The funny thing is, I have some suspicions that the 2011 Open dataset might be better than the 2012 dataset for the height/weight analyses.  Why?  Part of it is the registration process.  In 2011, when athletes registered, they were asked immediately for their height and weight.  In 2012, these questions have been eliminated, although folks can enter this information freely in their profile.  As a result though, I expect that volunteered information for height/weight will fall off dramatically.  Who knows though, with how big the Open is getting maybe it won't matter?

Click here for a .csv file of the 2011 Open dataset, courtesy of work done by Greg Perkins.  The dataset includes all athletes, including athletes that did not finish all six workouts.  The column headers should be:
- athlete ID,nameURL,age,sex&division,height,weight, overall-points,overall-rank, score1,rank1, score2, rank2, score3,rank3, score4,rank4, score5,rank5, score6,rank6  

Click here for some helpful matlab scripts, including one that breaks the overall dataset into separate structures for each competition category.

And here for some information about the .csv file and descriptions of the matlab scripts.

Thursday, February 16, 2012

Calling all fellow xfit nerds - help!

So the open is just around the corner... and so is my PhD thesis defense!  I defend April 12th, and this next month or two is going to be jam packed for me.  I'm trying to assemble one more manuscript before I finish and I have yet to start writing - yikes.

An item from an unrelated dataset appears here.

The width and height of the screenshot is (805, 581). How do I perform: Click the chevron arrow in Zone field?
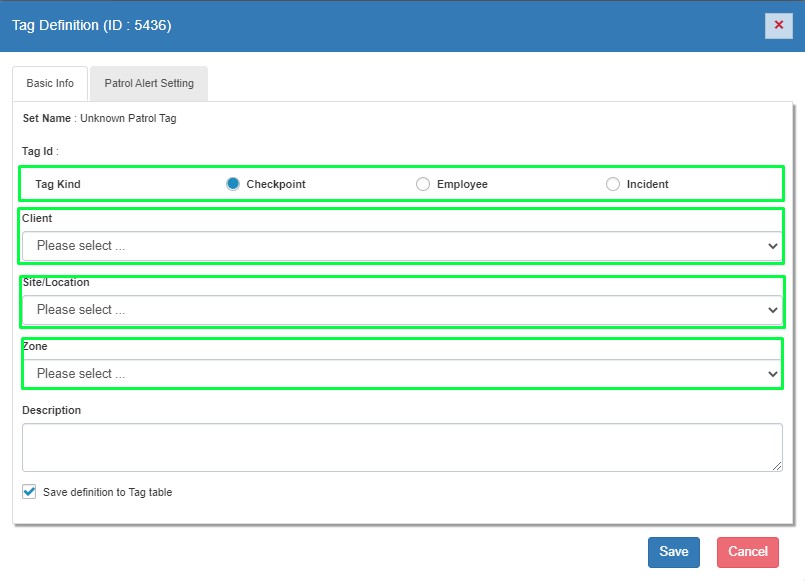[772, 374]
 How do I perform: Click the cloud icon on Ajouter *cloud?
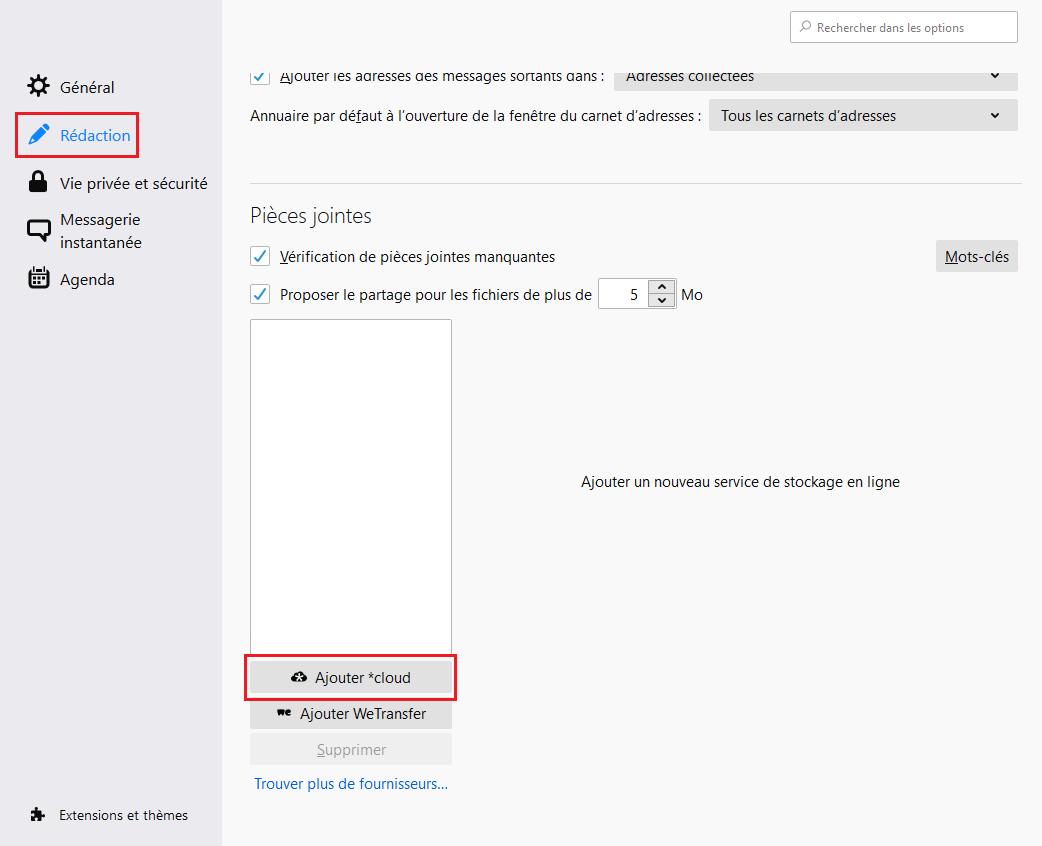coord(298,677)
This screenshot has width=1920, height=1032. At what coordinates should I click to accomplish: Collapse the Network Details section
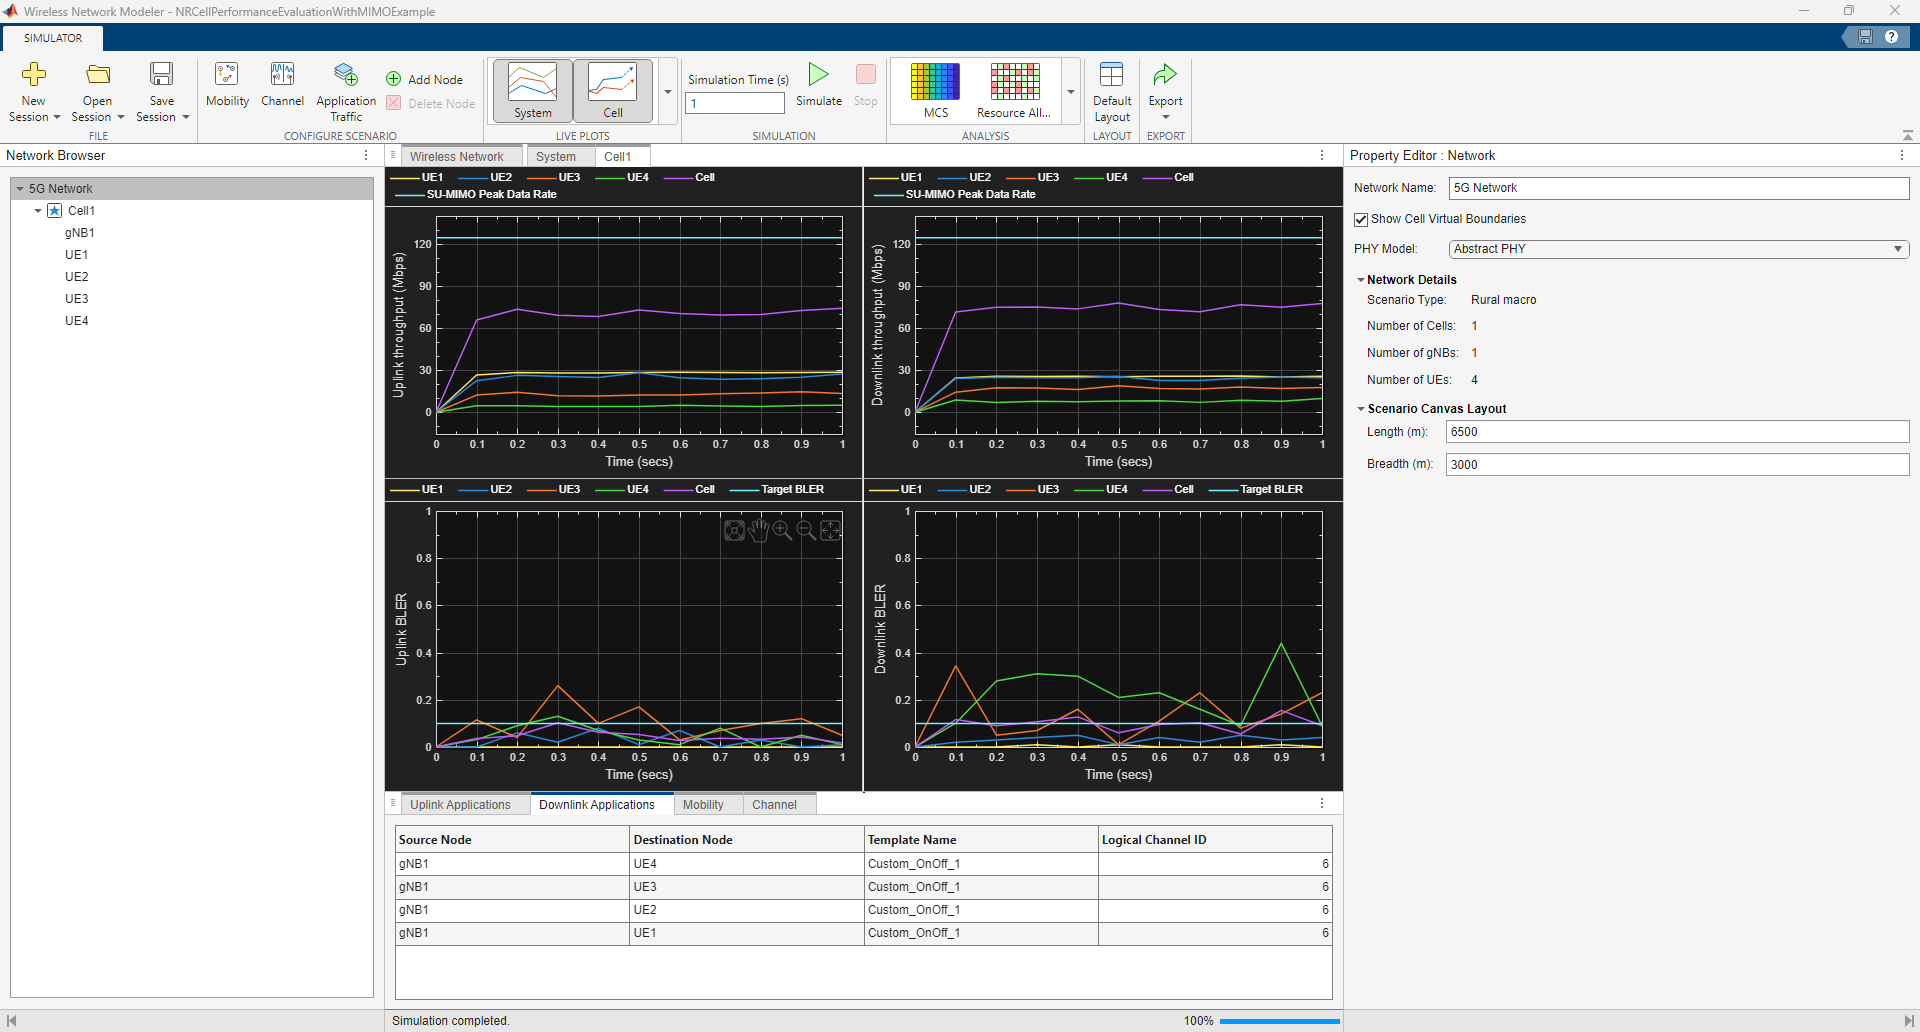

I'm almost certain that I won't be able to maintain the blog as well as I did last year - and let's be clear, Greg Perkins was a HUGE help in helping me acquire the data in last couple of weeks of 2011.  Without him I probably would have spent many more hours just trying to mine the data.

So at this point, I'm trying to start a discussion among people who would be willing and capable of helping out this year.  I can host the 2012 blog, or somebody else can if they prefer and want to make it look all fancy (instead of the terrible book background I've been using).  I can share the matlab scripts I used to generate the plots last year, which can be easily adapted to other languages.  

I'm just brain storming now, but we need people who can do the following:

1)  Understand how HQ is posting the workout scores on the website, and figure out a way to dump these scores along with all the other athlete information (name, region, age, height, weight) etc.  Greg, are you still around these days?  Do you think your nid trick will work like last year?

2)  Take data dumps in relatively real time and play around with the data, pose a few interesting questions and make some rough plots.  Ideally, this person would also be writing something to go along with their plots.  I can facilitate here a bit and help the crowd.

3)  Folks that can take the plots and clean them up a bit for presentation purposes.

I think that's all for now.  Please comment if you think you have the skill and desire to help!